And then she was looking at Thomas. And Thomas was looking at her, in a way he’d never looked at his previous wives. And everything started to fall apart.
When Lucille glanced out of the kitchen and saw her standing in the doorway, looking so small in her ridiculous, beribboned cream coat, and clearly wondering what she’d gotten herself into, the worry eased somewhat. Edith was a tiny flicker in the darkness. A flame drawn to the moths, just like the rest. She wouldn’t present any problem at all.
The game didn’t change- “accidental” touches, looks that lingered just a moment too long. Staring at her as she sat engrossed in a book or playing with that stupid dog. Nothing that couldn’t be explained by a sister-in-law with more affection than tact.
She didn’t respond as Enola did; she shrank from Lucille’s hand on her shoulder or a chaste embrace in the hallway. But that could be amusing, too, in its own way. Pushing lines, testing boundaries. Watching her pupils dilate, with an interest between scientific and sexual. Was it fear or lust? Perhaps even Edith herself didn't know.

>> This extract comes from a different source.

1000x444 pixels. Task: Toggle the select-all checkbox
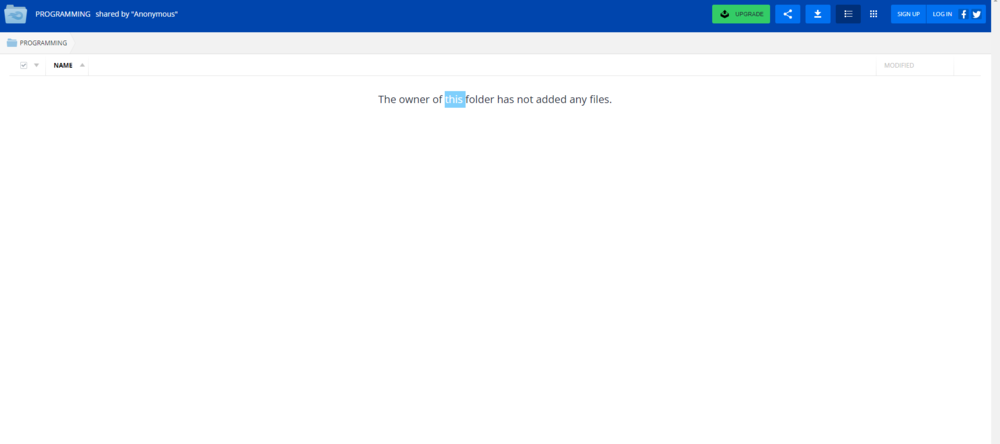pyautogui.click(x=24, y=65)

(Lucille thought of those wide pupils, black almost swallowing blue, on the rare nights Thomas left her and returned to his wife’s side. Her hand moved between her legs under the coverlet, imagining Edith spread out before her like a specimen on a card. Undressed and panting with need.)
Except- she was never still.
The damned woman kept turning up exactly where she wasn’t wanted. Stealing keys and sneaking about the house at night. The more Lucille tried to keep Edith in check, the more she slipped from her grasp.

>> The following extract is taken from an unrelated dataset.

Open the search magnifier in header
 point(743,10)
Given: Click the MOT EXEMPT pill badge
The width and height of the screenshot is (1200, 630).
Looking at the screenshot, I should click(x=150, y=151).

When the talk of a ghost with Mother’s face began, Lucille increased the dosage in her tea. What Edith was playing at, she didn’t know, but the game had to end sooner rather than later. She was spending too much time with Thomas.
Lucille heard the sighs, the rustle of silk against a table, before she strode into Thomas’ workroom with knuckles white on the tea-tray. It mustn’t be allowed to happen.
The night the snow fell in deep drifts outside the house, she sat at the piano, unable to face her bed. Cold. Empty. Alone. It was never empty before, and she hadn’t been alone in the house overnight since…she couldn’t remember when. Even during Thomas’ honeymoons, she’d insisted Findlay come in from his cottage on the grounds and stay on a cot in the kitchen. In case of visitors, she said, and the faintly addled old man didn’t question it. Even his silly, tiresome presence three floors down had been enough to slow her mind from chasing the fear of being left behind, all by herself, never to see another human face again.
But now…
It was all she could do, the next morning, to stop the frying-pan’s trajectory in midair and bring it crashing down on the table instead of Edith’s beautiful, hateful face.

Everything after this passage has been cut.